= EXERCISE =
Which lines of the entries below contain the string "Expand"? Copy each one.

(Saved data entries)
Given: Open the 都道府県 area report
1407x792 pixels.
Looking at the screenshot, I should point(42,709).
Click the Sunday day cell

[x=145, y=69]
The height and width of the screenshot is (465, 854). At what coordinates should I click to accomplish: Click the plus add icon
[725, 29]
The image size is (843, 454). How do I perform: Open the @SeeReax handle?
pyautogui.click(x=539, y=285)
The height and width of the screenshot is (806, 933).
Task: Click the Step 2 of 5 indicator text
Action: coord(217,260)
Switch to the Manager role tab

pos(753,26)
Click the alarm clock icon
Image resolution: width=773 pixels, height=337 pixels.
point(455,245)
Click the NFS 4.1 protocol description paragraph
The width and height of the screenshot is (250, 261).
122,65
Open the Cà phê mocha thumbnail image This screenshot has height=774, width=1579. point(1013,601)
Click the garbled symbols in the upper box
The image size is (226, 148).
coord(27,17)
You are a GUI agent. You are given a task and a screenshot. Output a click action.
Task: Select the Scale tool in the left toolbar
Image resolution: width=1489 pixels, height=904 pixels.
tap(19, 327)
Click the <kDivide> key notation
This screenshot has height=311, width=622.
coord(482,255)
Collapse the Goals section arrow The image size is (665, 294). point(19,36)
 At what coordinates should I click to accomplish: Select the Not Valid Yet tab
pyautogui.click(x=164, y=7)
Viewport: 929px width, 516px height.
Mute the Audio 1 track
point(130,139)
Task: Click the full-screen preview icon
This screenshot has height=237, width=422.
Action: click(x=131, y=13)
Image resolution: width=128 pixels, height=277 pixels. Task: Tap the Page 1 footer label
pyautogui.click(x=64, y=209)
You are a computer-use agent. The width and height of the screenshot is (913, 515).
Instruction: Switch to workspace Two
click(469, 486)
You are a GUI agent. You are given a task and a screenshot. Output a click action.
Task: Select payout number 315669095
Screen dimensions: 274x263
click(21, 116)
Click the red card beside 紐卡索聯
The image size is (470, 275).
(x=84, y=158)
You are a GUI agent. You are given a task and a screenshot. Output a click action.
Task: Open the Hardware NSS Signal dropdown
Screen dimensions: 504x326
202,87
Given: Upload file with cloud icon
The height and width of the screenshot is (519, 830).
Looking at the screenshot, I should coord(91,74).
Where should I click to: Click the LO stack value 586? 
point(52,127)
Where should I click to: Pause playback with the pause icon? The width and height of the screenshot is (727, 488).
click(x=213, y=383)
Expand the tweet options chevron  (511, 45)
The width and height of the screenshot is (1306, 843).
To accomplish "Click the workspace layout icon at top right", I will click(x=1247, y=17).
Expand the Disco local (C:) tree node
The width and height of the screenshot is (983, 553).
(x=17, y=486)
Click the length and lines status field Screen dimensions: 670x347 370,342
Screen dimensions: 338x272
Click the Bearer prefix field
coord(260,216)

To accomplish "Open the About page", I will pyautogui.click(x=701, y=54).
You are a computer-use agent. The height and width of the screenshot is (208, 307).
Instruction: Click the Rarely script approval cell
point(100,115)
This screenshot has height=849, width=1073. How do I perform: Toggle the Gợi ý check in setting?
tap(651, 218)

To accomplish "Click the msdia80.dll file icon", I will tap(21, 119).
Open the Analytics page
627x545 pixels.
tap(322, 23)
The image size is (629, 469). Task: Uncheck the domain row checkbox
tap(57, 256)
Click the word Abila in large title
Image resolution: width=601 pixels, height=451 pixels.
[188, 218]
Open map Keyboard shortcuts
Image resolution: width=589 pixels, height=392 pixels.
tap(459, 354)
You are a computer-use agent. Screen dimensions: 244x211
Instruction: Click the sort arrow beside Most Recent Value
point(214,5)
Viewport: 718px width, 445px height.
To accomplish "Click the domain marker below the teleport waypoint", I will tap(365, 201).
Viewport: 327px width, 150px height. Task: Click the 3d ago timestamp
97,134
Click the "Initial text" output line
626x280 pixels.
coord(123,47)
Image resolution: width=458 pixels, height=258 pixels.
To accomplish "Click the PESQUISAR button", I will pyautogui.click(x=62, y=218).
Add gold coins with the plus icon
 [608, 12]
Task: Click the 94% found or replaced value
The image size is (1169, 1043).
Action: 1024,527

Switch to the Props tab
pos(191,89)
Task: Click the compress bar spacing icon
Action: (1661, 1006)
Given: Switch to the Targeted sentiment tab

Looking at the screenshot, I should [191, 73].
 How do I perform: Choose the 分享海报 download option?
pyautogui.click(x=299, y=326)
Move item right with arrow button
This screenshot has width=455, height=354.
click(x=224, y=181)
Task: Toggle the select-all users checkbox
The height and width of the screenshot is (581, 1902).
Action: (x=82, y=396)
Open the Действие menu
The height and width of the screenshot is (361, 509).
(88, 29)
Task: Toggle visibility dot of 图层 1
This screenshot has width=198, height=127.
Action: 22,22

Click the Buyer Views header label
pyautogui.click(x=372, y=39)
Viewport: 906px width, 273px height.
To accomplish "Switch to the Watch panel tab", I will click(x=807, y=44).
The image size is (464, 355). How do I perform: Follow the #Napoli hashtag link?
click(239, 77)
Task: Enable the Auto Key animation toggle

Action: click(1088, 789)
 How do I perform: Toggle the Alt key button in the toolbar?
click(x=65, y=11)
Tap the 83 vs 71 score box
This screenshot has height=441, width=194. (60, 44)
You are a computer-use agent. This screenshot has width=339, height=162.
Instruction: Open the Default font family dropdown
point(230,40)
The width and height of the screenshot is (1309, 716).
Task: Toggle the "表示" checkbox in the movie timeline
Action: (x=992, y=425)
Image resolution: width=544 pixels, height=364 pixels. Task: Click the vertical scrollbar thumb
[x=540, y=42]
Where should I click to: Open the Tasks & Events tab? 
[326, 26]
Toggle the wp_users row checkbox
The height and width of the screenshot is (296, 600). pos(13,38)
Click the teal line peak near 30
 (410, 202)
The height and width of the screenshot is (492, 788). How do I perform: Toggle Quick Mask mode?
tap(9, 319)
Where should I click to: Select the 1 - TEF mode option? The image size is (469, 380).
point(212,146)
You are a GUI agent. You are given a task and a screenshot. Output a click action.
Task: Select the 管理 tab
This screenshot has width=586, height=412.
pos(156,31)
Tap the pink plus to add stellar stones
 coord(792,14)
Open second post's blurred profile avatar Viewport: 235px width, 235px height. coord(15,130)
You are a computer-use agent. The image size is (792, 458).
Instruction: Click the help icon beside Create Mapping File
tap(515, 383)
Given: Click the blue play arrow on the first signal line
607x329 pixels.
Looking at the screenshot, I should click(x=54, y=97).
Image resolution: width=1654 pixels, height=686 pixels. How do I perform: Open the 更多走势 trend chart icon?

= ANSWER SPACE =
Expand the tweet options chevron  (511, 45)
Expand the Disco local (C:) tree node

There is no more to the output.